··· INFORMATION SUPPLIED ···

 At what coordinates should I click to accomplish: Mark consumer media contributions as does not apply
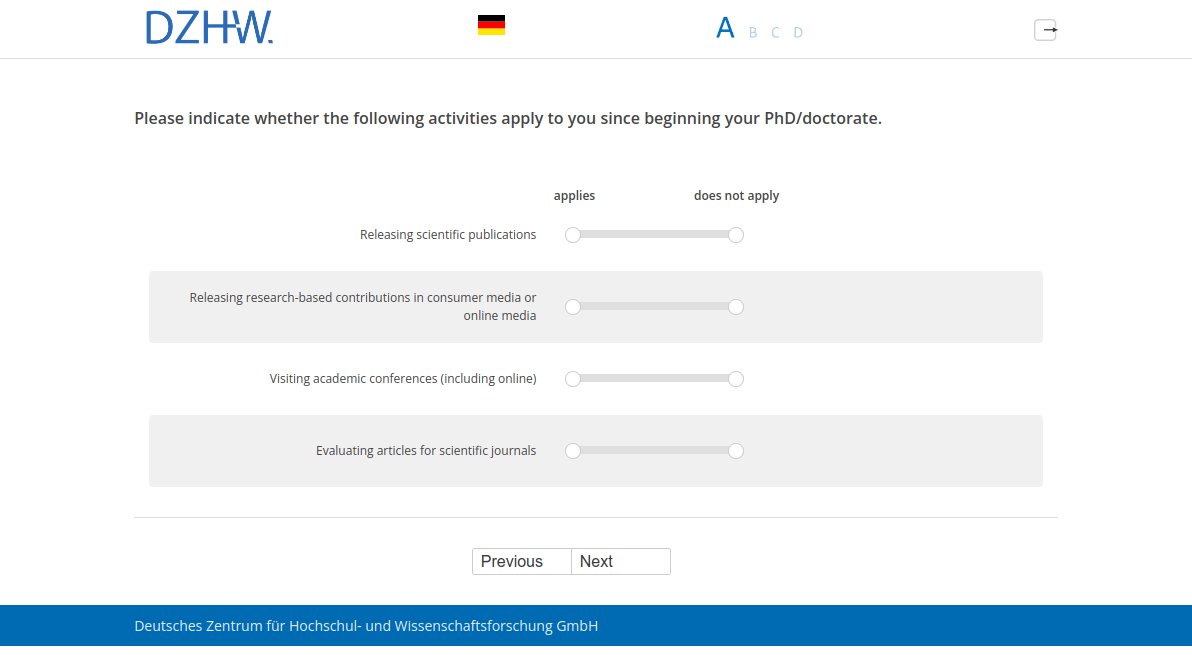[736, 307]
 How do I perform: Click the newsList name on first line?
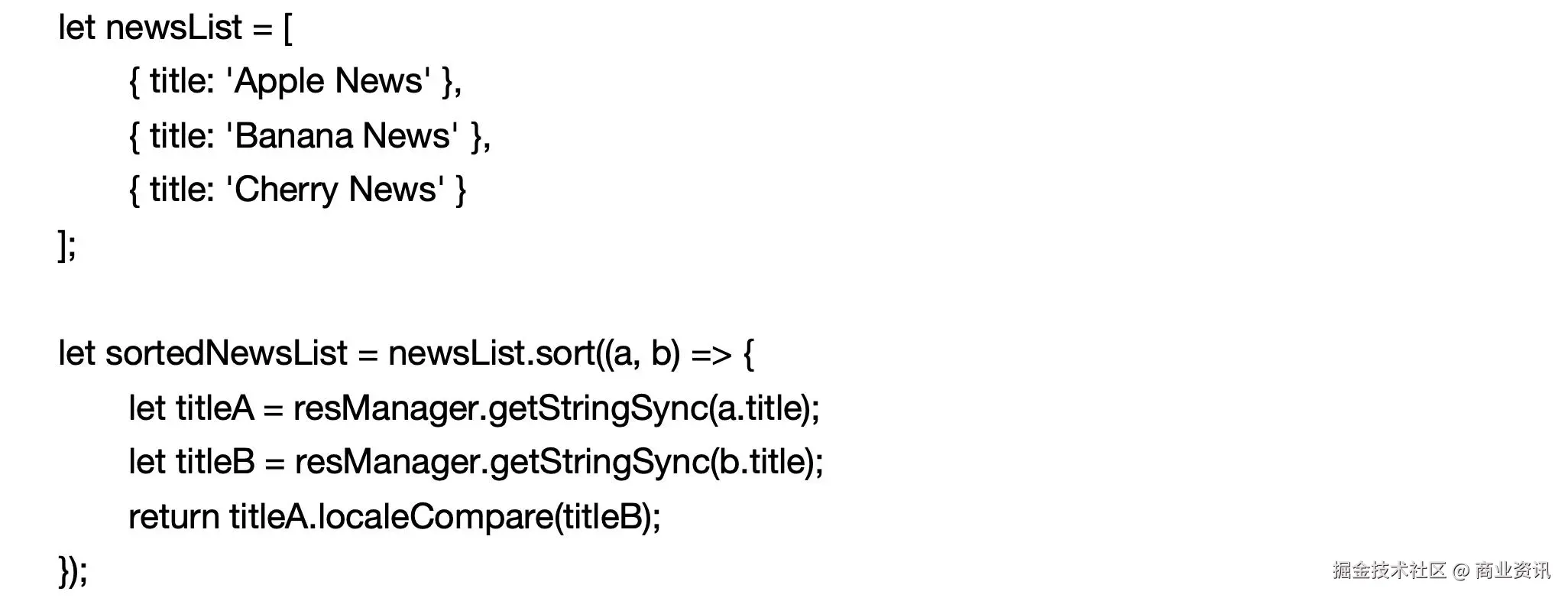tap(173, 28)
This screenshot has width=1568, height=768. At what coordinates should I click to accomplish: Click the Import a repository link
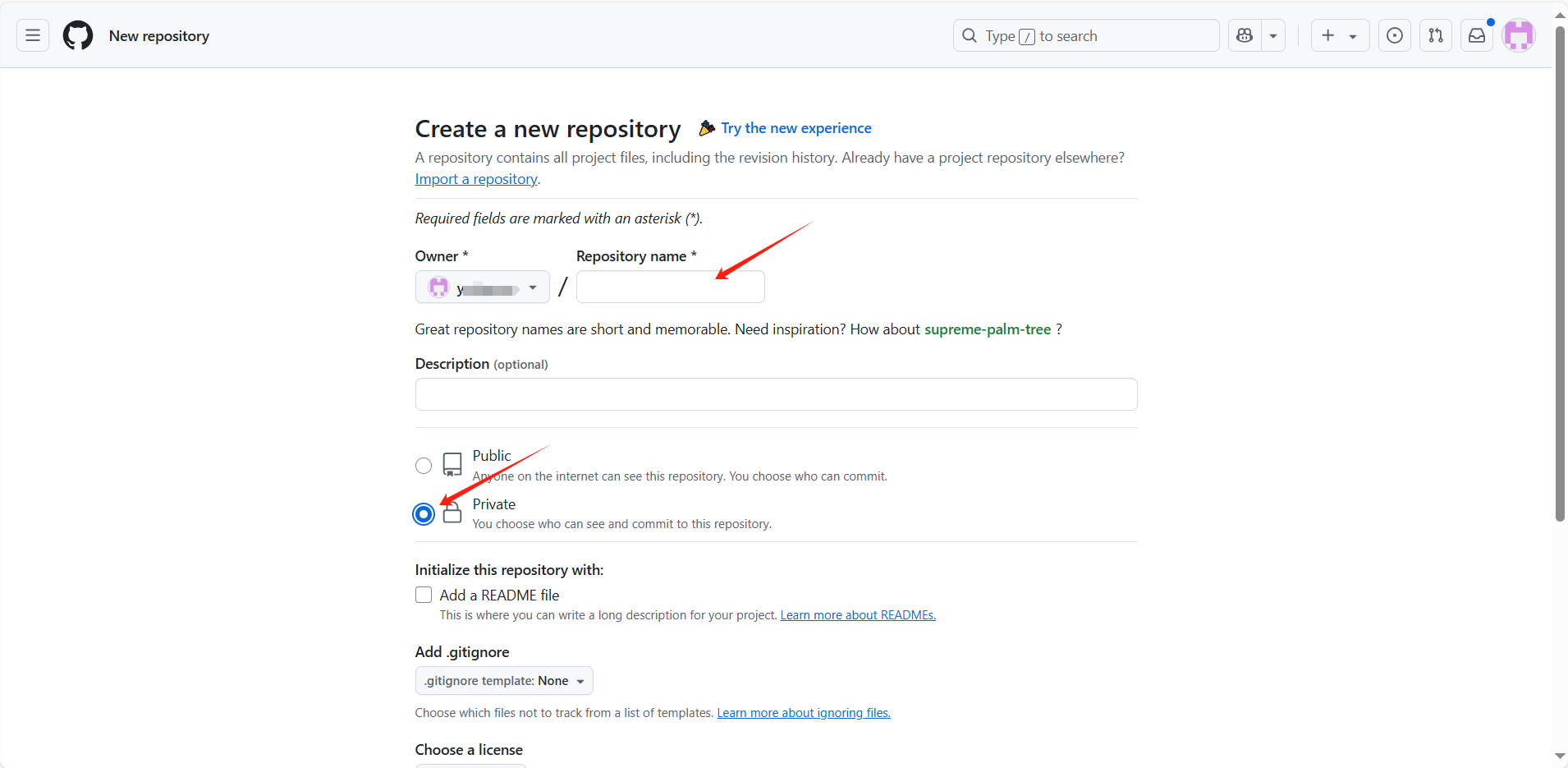pos(476,179)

···

EXERCISE PROMPT —
Repeat exactly the lines from the one containing "How do I perform: Click" to the last line of the records above, including both, and leave out any pictures.

YOUR SOLUTION —
 How do I perform: Click the newsList name on first line?
tap(173, 28)
This screenshot has width=1568, height=768. At what coordinates should I click to accomplish: Click the Import a repository link
pos(476,179)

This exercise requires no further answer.